WHAT IS REQUIRED: Nothing outside the lines below from the one containing "363x181 pixels. At" through the one containing "Click the megaphone read-aloud icon" is to be printed; print those exactly, ends included, and drop the pictures.

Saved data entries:
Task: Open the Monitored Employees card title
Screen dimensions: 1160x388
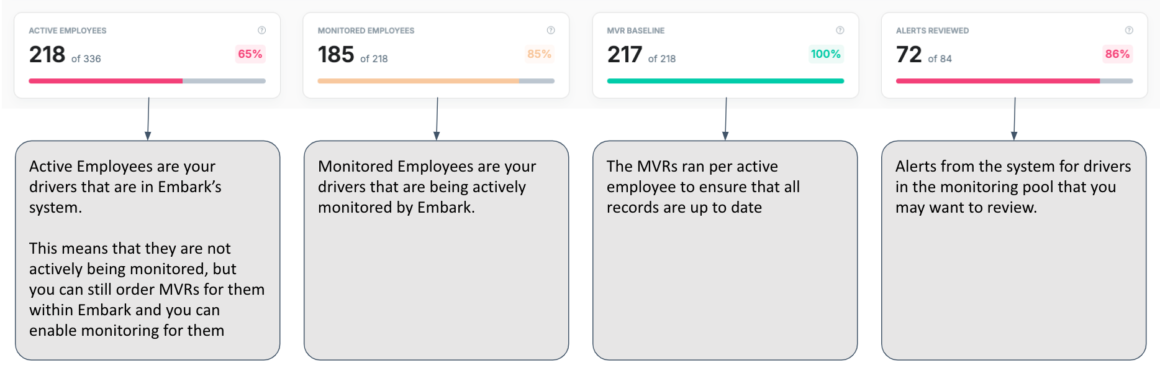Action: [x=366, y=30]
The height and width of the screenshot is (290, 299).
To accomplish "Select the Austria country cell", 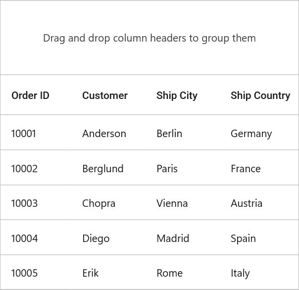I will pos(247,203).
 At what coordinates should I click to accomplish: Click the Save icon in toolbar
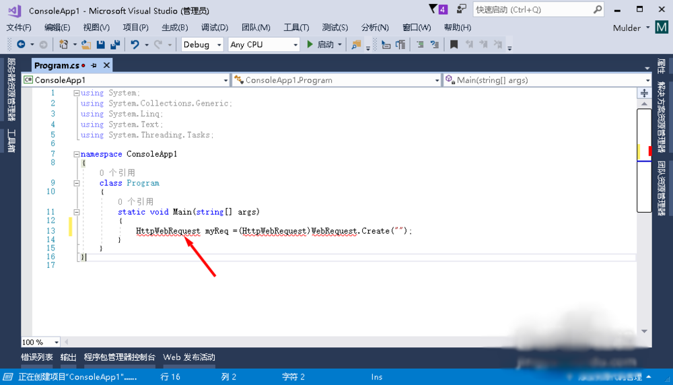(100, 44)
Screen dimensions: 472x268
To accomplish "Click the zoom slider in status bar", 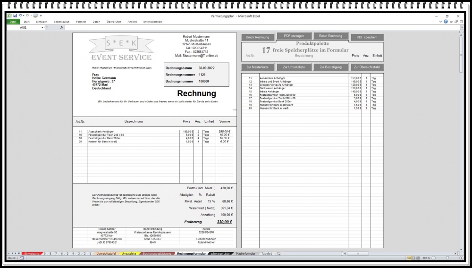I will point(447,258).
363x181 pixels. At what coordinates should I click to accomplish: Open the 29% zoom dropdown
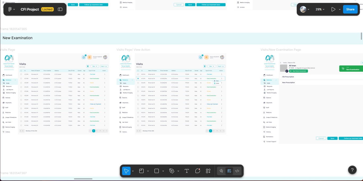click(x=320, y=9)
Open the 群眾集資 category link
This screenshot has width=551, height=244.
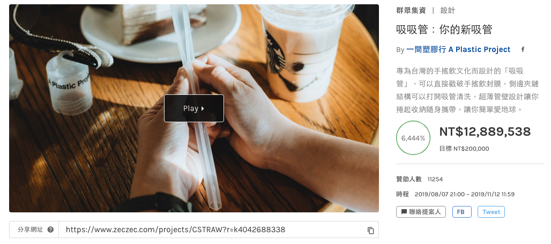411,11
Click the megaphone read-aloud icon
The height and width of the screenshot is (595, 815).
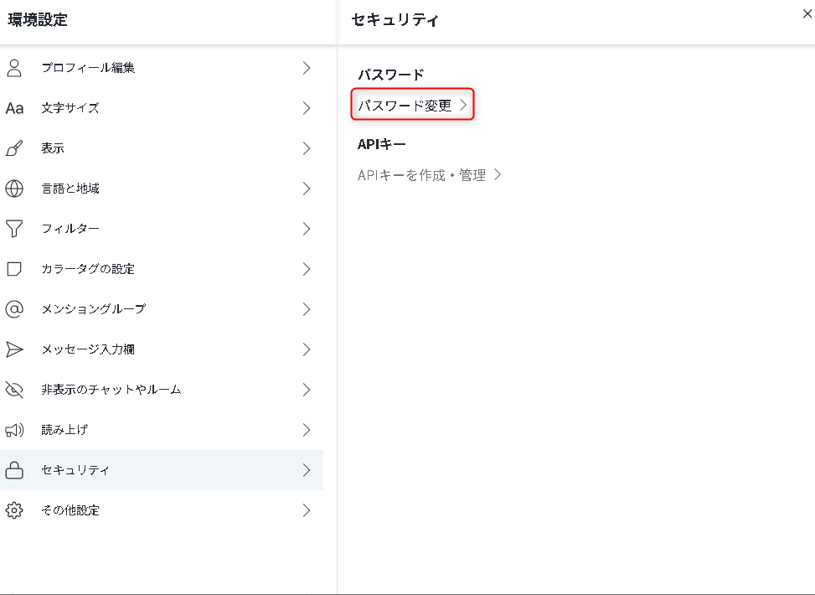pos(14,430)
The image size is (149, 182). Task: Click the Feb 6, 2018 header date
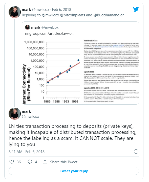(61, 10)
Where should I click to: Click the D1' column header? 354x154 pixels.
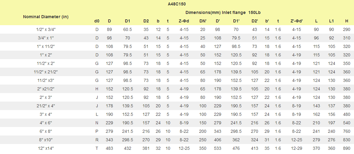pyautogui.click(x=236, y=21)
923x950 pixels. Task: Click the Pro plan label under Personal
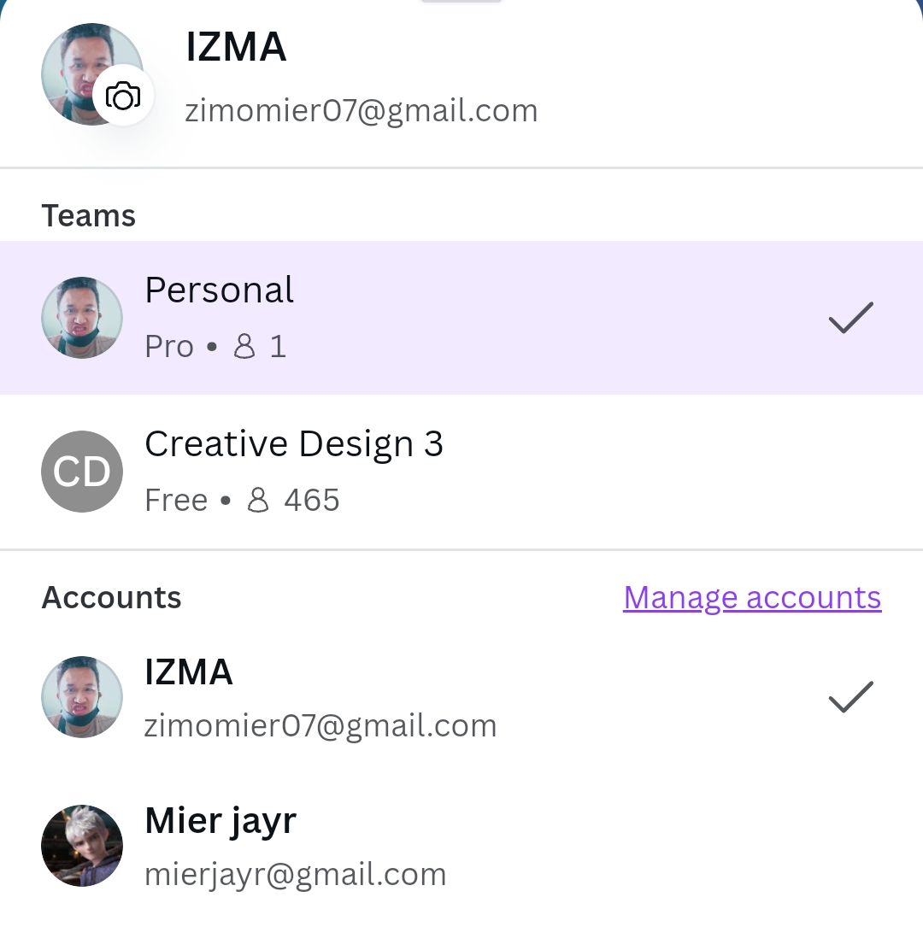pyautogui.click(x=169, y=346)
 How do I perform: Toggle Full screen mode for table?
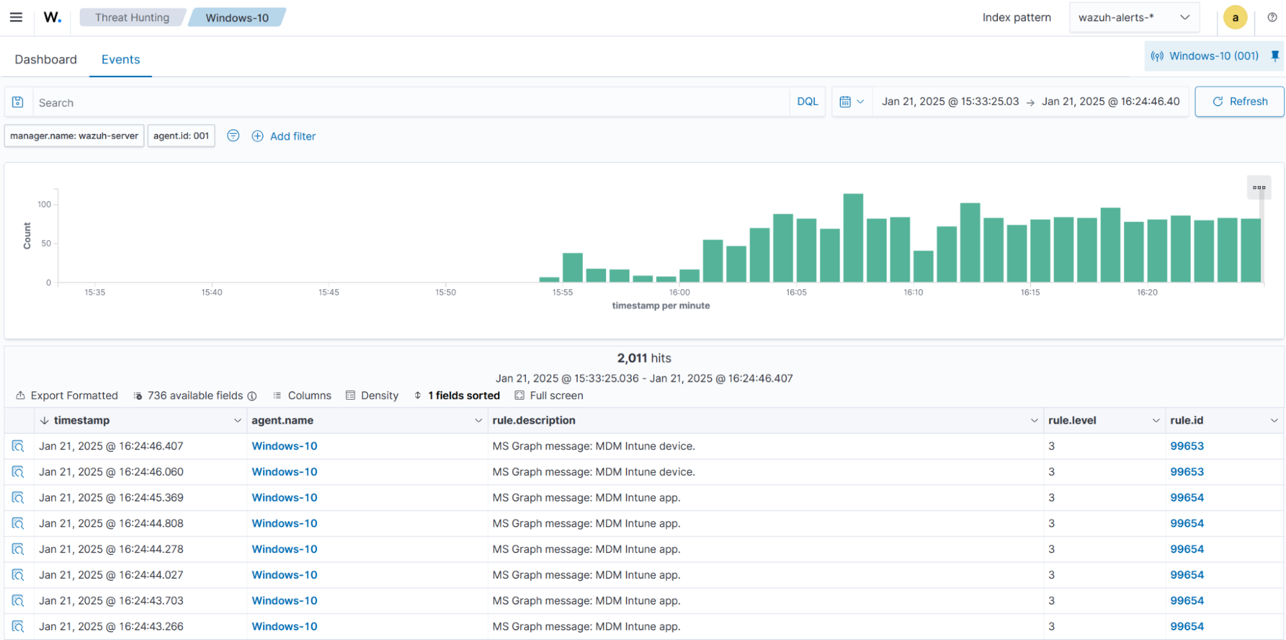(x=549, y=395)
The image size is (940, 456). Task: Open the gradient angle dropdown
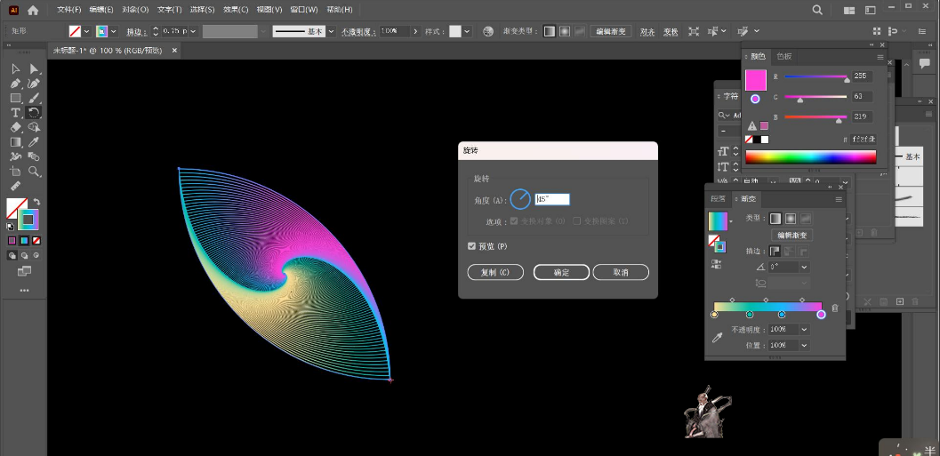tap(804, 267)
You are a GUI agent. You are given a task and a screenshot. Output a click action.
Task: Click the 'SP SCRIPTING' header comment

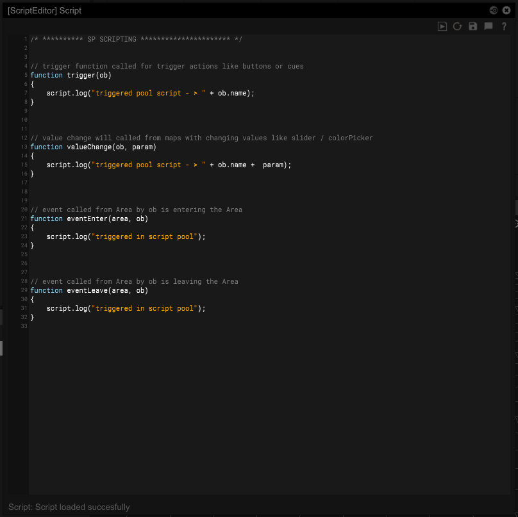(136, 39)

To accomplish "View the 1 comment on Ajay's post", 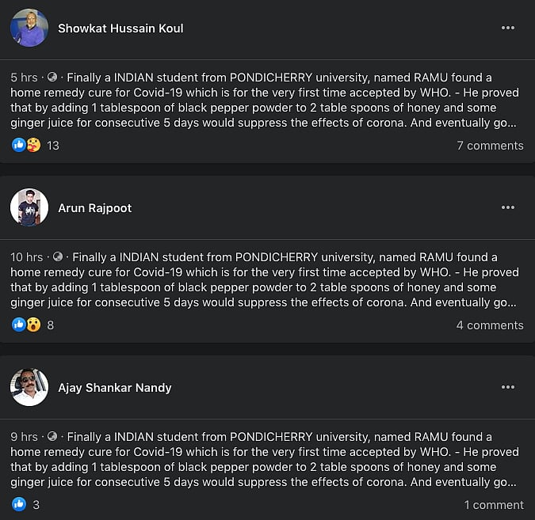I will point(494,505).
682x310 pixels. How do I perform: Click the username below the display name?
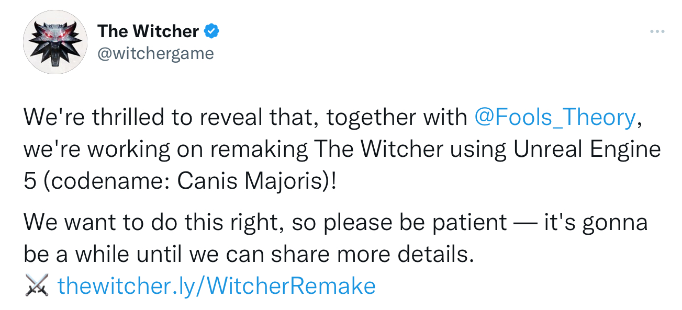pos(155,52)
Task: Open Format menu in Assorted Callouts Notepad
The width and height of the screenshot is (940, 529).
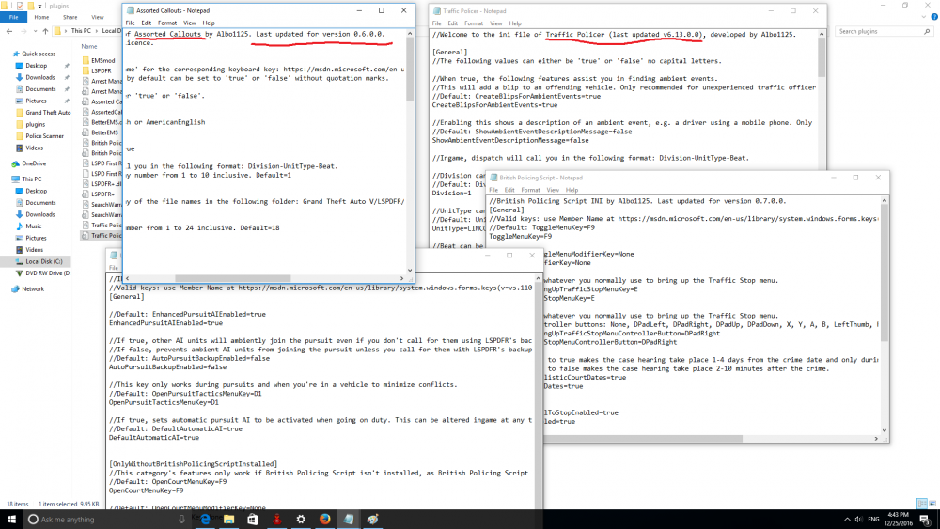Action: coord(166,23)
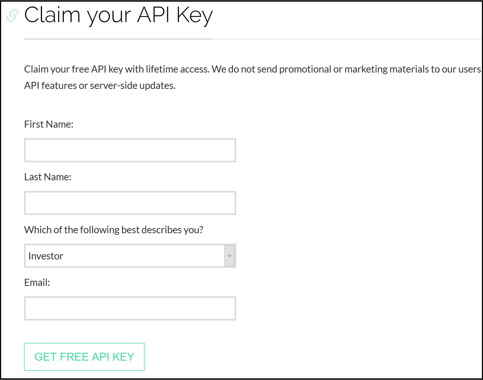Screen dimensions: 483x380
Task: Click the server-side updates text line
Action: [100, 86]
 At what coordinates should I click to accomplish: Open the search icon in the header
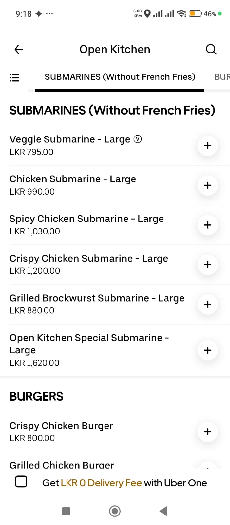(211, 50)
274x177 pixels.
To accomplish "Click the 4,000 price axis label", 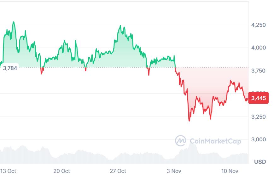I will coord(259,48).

RESPONSE TO THIS EXERCISE:
363x181 pixels. At what coordinates should I click to accomplish: Open the 29% zoom dropdown
click(x=320, y=9)
Open the 群眾集資 category link
This screenshot has width=551, height=244.
411,11
Click the megaphone read-aloud icon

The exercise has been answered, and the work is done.